### Your objective:
Format the data as a numbered list, beginning at the start of the data and continuing through the line containing "Action: click(1120, 646)". Omit blank lines.

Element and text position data
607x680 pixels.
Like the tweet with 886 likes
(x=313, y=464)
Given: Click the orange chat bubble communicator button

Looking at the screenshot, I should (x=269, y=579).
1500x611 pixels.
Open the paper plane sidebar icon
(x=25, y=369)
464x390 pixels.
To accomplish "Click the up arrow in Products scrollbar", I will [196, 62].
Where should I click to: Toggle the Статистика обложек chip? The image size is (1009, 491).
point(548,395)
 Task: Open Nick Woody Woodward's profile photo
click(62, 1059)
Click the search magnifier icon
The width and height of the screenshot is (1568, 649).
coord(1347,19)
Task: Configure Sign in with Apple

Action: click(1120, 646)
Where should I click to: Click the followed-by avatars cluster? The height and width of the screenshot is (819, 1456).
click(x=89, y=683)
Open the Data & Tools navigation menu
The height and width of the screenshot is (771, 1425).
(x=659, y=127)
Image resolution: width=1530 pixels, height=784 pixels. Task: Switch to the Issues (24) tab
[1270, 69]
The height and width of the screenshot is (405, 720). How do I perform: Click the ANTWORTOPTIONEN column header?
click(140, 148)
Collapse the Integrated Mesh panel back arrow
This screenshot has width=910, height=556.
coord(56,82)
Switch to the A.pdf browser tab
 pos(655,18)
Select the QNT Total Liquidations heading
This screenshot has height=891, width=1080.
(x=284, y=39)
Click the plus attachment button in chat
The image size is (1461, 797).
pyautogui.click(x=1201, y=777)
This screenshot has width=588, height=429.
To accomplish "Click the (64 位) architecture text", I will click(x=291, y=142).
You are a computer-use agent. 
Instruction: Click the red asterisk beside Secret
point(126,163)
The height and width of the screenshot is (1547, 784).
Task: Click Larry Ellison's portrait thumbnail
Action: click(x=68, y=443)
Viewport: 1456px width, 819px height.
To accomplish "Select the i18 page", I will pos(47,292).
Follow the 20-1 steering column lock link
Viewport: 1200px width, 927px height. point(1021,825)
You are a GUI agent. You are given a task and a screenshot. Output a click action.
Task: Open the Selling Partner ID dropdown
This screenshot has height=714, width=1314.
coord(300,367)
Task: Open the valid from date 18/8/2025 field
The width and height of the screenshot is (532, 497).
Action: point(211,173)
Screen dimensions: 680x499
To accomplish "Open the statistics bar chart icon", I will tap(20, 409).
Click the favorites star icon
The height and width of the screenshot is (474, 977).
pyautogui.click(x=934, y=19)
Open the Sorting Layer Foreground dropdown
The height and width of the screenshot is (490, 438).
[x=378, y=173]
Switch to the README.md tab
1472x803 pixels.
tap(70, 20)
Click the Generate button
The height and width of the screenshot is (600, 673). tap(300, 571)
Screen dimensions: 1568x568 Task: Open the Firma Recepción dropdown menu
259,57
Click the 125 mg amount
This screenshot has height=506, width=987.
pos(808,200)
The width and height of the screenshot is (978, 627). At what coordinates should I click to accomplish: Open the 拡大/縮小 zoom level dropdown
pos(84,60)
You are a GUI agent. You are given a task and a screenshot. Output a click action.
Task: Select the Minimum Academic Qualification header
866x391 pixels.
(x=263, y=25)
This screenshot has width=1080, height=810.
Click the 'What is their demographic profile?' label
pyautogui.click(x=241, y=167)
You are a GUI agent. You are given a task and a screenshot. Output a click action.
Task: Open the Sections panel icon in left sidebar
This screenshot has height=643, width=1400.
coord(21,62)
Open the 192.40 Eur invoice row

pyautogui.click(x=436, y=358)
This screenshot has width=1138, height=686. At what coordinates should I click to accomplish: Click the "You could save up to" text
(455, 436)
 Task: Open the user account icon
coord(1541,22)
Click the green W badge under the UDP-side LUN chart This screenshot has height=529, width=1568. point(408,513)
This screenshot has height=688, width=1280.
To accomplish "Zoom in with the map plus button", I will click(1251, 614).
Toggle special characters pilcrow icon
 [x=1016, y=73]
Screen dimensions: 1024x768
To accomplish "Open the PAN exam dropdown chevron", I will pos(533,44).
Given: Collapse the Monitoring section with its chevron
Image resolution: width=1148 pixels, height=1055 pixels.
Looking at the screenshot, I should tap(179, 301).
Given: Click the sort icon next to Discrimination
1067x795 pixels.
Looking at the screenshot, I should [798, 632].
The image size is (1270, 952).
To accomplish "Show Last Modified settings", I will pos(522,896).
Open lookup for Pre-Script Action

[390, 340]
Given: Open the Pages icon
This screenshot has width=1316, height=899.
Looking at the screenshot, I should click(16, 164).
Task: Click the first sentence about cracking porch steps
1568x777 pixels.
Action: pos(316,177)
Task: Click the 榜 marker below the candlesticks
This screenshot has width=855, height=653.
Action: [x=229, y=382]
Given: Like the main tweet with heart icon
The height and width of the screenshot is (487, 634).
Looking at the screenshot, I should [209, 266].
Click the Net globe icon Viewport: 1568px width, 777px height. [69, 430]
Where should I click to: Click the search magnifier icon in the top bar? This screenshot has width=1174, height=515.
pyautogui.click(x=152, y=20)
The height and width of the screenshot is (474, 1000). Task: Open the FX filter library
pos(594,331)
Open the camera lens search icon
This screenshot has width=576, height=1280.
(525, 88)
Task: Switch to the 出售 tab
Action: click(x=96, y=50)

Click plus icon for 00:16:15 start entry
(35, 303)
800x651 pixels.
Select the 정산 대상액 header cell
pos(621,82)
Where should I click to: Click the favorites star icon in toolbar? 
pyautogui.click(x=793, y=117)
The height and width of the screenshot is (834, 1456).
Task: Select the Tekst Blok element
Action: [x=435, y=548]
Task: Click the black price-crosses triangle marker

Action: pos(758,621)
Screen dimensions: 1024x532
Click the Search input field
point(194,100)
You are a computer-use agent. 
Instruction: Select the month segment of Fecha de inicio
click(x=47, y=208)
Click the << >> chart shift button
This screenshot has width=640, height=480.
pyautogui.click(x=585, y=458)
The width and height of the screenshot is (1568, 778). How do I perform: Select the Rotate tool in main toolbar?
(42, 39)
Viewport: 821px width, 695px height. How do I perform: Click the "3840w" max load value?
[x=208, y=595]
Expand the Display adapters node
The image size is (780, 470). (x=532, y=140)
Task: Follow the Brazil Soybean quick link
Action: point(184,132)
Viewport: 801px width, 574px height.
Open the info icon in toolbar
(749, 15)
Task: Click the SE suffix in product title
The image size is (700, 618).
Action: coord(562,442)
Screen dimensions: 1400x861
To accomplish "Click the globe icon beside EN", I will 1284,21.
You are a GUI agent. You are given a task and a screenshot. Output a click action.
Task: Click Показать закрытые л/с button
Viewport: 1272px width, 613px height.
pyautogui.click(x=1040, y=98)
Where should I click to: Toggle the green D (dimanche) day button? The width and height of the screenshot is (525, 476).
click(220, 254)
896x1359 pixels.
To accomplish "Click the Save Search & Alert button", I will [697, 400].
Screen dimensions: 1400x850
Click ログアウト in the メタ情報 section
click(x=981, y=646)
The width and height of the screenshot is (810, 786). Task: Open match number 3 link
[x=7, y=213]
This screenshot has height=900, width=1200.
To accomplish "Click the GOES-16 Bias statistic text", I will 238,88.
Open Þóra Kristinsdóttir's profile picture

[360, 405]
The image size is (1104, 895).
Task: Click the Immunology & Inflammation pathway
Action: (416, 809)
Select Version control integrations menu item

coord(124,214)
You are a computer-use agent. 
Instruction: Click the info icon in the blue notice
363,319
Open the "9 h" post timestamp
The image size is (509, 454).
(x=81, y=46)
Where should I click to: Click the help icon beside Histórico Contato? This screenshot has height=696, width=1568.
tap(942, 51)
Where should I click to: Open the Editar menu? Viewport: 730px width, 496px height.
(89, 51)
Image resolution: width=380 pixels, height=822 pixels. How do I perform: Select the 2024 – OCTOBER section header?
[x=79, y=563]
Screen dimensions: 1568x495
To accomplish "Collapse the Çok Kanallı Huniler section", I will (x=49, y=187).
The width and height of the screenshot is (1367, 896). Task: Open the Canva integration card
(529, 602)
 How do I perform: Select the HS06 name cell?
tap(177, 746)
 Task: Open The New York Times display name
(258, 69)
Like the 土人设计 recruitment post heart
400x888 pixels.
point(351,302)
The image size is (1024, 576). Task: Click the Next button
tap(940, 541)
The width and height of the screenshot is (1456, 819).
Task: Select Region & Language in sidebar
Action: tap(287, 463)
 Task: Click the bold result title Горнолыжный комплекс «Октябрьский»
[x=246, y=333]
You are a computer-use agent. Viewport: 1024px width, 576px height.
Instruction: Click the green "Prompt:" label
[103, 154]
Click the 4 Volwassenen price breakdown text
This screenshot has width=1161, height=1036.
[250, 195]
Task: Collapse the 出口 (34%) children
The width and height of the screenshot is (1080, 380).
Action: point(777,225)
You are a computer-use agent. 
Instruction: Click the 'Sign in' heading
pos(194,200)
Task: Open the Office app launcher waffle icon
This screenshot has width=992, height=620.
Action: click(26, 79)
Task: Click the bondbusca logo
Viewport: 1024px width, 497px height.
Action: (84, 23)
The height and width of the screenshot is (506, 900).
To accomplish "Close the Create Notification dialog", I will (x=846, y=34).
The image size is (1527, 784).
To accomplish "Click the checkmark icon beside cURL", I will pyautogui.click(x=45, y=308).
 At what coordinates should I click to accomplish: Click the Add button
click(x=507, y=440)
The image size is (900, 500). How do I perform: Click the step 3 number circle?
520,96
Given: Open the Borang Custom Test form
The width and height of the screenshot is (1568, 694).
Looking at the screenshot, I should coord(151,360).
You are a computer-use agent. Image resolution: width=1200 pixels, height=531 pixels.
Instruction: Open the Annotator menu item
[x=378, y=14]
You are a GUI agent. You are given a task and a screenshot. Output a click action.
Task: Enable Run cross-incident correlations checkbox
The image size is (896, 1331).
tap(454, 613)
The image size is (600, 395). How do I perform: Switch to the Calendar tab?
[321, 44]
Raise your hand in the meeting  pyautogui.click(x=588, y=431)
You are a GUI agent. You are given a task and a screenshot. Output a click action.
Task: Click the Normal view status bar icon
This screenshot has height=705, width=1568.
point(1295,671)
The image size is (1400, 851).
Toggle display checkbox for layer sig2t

### Task output:
1. 607x680 pixels.
2. Like the tweet with 886 likes
3. (x=313, y=464)
4. Given: Click the orange chat bubble communicator button
5. Looking at the screenshot, I should (x=269, y=579).
6. 1500x611 pixels.
7. Open the paper plane sidebar icon
8. (x=25, y=369)
9. 464x390 pixels.
10. To accomplish "Click the up arrow in Products scrollbar", I will [196, 62].
11. Where should I click to: Toggle the Статистика обложек chip? The image size is (1009, 491).
12. point(548,395)
13.  Task: Open Nick Woody Woodward's profile photo
14. click(62, 1059)
15. Click the search magnifier icon
16. The width and height of the screenshot is (1568, 649).
17. coord(1347,19)
18. Task: Configure Sign in with Apple
19. Action: click(1120, 646)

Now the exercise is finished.